Challenges
1. From the theater review, copy the passage starting at the words "Review by Bella" and ending after "spouse has died.".
2. Rewrite the records from the line that has "Open the Donate page" through the end of the records, changing "Donate" to "Contact" and keeping everything else the same.

Passage provided
###

Review by Bella Wellstead


To have a notable 42nd birthday is, at best, unlikely. It’s not a big milestone. You cannot expect a royal letter, nor greater legal freedoms, nor a red sports car left by a generous stranger. You can perhaps expect a grisly hangover or the ache of aging joints.


You don’t expect to discover your spouse has died.


It is 4.30am the day after George has turned 42, and he has just found his wife Peggy cold on the couch. She’s curled under a colourful quilt, only her hair peeking out into the frosty morning. She seems peaceful. Cosy. Like at any moment, she might turn and stretch. Accompany him back to bed for a few blissful hours before their two daughters awaken.


George sits on a nearby loveseat, a glass of red wine idle in his hand. On the coffee table in front of him, the debris of his 42nd birthday lays strewn. A chocolate cake, wearing lopsided candles and with crumbling walls. A bedraggled Barbie doll. A collection of toppled party hats, multicoloured and splitting at the seams. The scene is domestic, relaxed, intimate. The audience has been invited to the modest home of this young family to recline for an hour under the purr of the flight path overhead.


Crystallised under a glaring blue wash, it is clear that the comfort of this scene is artificial. George sits in a liminal space between life and death. Between the affectionate glow of a family birthday celebration and the impending loneliness of a widowed father. He is grieving.


As the show goes on, it becomes increasingly ambiguous what exactly he is grieving. Peggy? His life with her?


Or his own life, as it was before the spectre of single fatherhood threatened to engulf it.


Dallas Palmer’s performance is laced with a balance of bitterness and tenderness that interrogate the love that George has for his wife. He describes Peggy as an excessive drinker and a gambler of money she has not earned. It is with a meld of affection and frustration that he discusses her casual “pick and choose” Catholicism. He designates her a wonderful mother, then moments later, explains that their youngest is her favourite of the pair. The portrait he paints of Peggy is unflattering and uncompromising.


And yet, he traverses the five stages of grief as he moves around their living room, reoccupying the spaces and memories he shared with Peggy. One moment he sits, straight-backed, spitting resentful prose about her vices. The next, he’s curled delicately on the floor at the foot of her couch, cradling a teddy bear and reminiscing about the girls’ births. In another still, he viciously taunts her about his many infidelities. Ultimately, George blames his wife for her death. Criticises her for leaving him with the kids. Condemns her for the person she was when she was alive. However, he also tenderly laments the loss of that very person.


The lighting states shift jarringly as the morning draws on. First blue, then a pale moonlight glow which gives way to the brightening warmth of early sunlight. Each change reminds us that George will soon have to swallow his apprehension, begin to accept his wife’s death, and commence the administrative work of putting her to rest. It has been hours since he has found Peggy’s body, and their children will soon be up and about the house. He cannot let his daughters face the cruel reality of their mother’s corpse.


George attempts an aggressive last-ditch bargain, roaring for his wife to sit up. As Palmer sounds his final pleading cry and a blackout engulfs the stage, we are left to wonder what we owe the dead – and, perhaps more importantly – what do they owe us?

###

[Text and item location records]
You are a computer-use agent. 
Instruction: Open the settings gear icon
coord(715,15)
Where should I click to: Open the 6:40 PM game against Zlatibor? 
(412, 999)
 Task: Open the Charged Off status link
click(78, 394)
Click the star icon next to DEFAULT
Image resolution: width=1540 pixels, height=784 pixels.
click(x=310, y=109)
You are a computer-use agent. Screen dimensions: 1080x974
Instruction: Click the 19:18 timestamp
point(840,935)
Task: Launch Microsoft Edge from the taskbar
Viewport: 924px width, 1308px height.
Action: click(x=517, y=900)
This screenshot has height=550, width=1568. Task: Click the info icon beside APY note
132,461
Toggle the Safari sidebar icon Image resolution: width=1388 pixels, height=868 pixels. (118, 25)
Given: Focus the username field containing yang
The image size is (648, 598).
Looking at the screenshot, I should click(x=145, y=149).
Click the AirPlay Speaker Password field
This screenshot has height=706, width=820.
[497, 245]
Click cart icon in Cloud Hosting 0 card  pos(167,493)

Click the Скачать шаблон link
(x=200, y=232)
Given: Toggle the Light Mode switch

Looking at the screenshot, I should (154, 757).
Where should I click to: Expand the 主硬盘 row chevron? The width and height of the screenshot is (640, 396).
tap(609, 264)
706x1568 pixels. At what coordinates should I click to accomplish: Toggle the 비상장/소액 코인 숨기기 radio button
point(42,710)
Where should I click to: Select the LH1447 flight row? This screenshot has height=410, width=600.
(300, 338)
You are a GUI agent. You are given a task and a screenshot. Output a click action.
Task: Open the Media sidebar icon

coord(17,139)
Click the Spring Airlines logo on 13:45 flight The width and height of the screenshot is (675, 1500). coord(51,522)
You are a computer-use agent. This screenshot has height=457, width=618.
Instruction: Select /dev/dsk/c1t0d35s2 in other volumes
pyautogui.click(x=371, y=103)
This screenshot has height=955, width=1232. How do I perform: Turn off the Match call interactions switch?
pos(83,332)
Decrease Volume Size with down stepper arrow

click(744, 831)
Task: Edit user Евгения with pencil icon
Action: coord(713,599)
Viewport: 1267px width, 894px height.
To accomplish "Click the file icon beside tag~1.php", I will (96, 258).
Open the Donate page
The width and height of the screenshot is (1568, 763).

###

Expected responses
1.
Review by Bella Wellstead


To have a notable 42nd birthday is, at best, unlikely. It’s not a big milestone. You cannot expect a royal letter, nor greater legal freedoms, nor a red sports car left by a generous stranger. You can perhaps expect a grisly hangover or the ache of aging joints.


You don’t expect to discover your spouse has died.

2.
Open the Contact page
The width and height of the screenshot is (1568, 763).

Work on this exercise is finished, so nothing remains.